Separated by centuries and peoples, Mohandas Gandhi and John both experienced the snare of systems and the fragility of our experience. Both experienced the cruel oppressors rod as spiritual anguish, as dealing with same old narrative of Imperial Might. John knew of Rome’s ever tightening grasp from Patmos. Gandhi saw the extent of Viva Britannia, the Nuova Roma, from his beginnings as an attorney in South Africa. In such conditions, it is easy to fall into nihilism or skepticism about even the goodness of tomorrow. Gandhi grasps this sense poignantly: when one observes blood butchery….or the misery and suffering prevalent in every corner of the world….pestilence and famine…and war. How can one speak seriously of the divine spirit incarnate in man?” How is transcendence touching anything but minds seeking ethereal delights? Gandhi turns to Jesus’ life, “as the key of his nearness to God; that he expressed, as no other could, the spirit and the will of God.” Gandhi beheld Jesus as setting forth a way of non-violence for his age and for all ages to imitate. Jesus’ reign of peace would bloom in its fullness when, “the impulse for good and a compassion that is the spark of divinity” shine through all people, for all people. This is a principle for our own existence. We have seen, heard and received the glimmers of such a light in many and various ways; in the struggle for freedom in this country, in the welcome of migrants, in the vaccination efforts amongst vulnerable populations. Words from a sage for ages.

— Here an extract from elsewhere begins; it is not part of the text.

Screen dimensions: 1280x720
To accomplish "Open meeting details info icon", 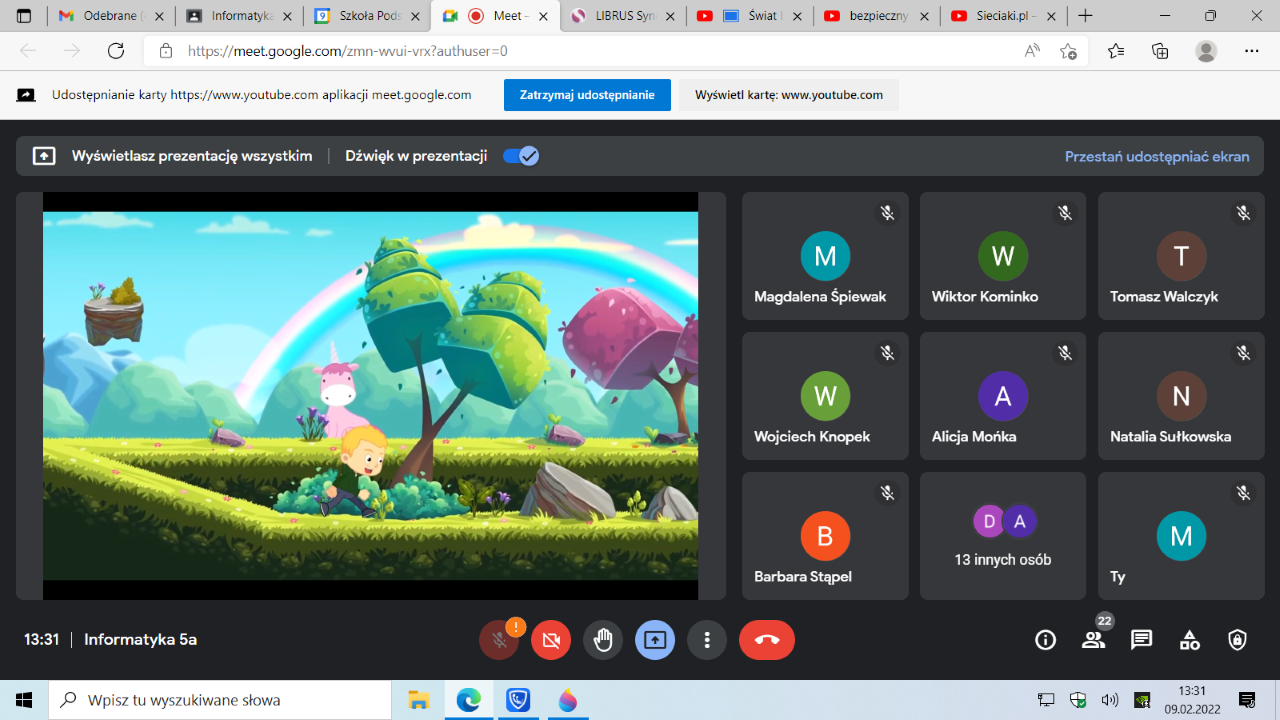I will (x=1045, y=640).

John perceived the span of Jesus’ life with him as ordering the very fabric of the cosmos; the transcendence in time for all time. John defined the span of Jesus’ life as Word; a dwelling amongst broken people, bringing grace upon grace. Word. Logos for our Greekies in the crowd. Logos was the ordering principle of reality during John’s time. The world was made by rationality and ordered for rationality. Philo and other Hellenistic authors understood Logos as the Speech God uttered at the creation of the world. God said let there be light and it was through Word that the worlds were formed. In seven days, God brings forth goodness out of chaos; rhythm and life from what was not. John beholds Jesus’ ministry and life as inseparable from Word. A Word not of Rationality but of Compassion. Jesus brought forth mirth and glad tidings to his cousins when he turned water into the wine at the wedding. In a word, Jesus healed the royal official’s son while near Capernaum. He fed five thousand by the sea of Galilee after he had spoke a word of thanks to God. He spoke new life out of death when he commanded, “Lazarus, Come out.”

Mirth. Healing. Life. John speaks of Jesus as the Word precisely because he had experienced Jesus as ordering a new way of life, a way of Mirth in sorrow. Healing in brokenness. Life out of death. That’s why John says of Jesus that, “What has come into being in him was life, and the life was the light of all people.” Jesus is life because during his life on earth, people experienced him as Word, creating all things new. When Word in Christ creates all things new, we see God’s glory, filled with grace for us and truth in its fullness. From the new manager, the new born light, the glory of God, shines with transcendence-enveloping life’s messiness. At the cross, the eternal weight of glory bends the universe towards the life-giving Word. Let’s be honest for a second. We did not imagine an outdoor Christmas day service. We did not imagine the reports of lockdowns. We did not imagine the long lines at testing. But there is a Word before all ages for our age. Jesus, the incarnate Word, born of Mary in the lowliness of the stable has become our helper. The, our Word, offers himself as the food of compassion; compassion that embraces us and transforms us through faith to be compassionate. This is our soul’s delight, to be made anew in the light of this Word dwelling in the particularity of our brokenness. Here our God becomes helpless and hopeless like us. St. Romanos put this great paradox of the Word best: Now the Mother’s Father at His will becomes her Son; and now the Infants’ savior as a Babe lies in the manager. Amen.